***** The data

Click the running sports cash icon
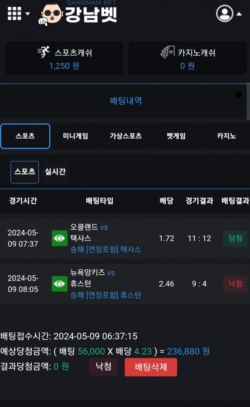Viewport: 250px width, 407px height. coord(43,52)
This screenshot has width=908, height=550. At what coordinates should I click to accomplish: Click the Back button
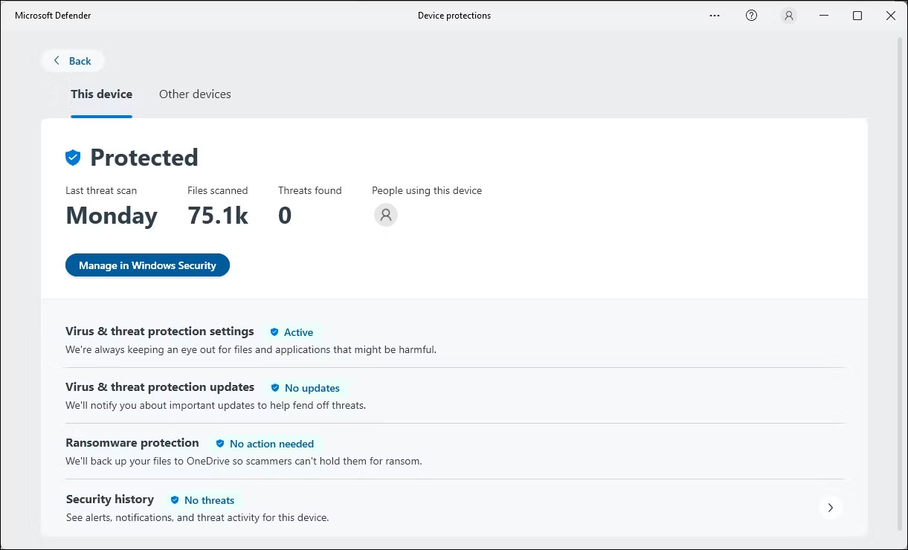(72, 60)
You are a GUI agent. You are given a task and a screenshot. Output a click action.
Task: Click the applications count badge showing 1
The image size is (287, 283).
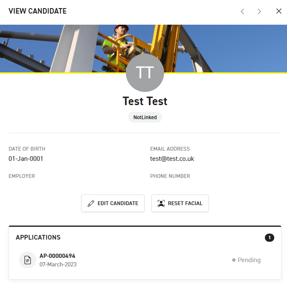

**********

## What to produce
Return the entries above exactly and in full; do not include images.

## Solution below
Click the running sports cash icon
Viewport: 250px width, 407px height. coord(43,52)
This screenshot has width=908, height=550. At what coordinates should I click to accomplish: Click the Back button
(72, 60)
You are a GUI agent. You are given a task and a screenshot. Output a click action.
Task: Click the applications count badge showing 1
The image size is (287, 283).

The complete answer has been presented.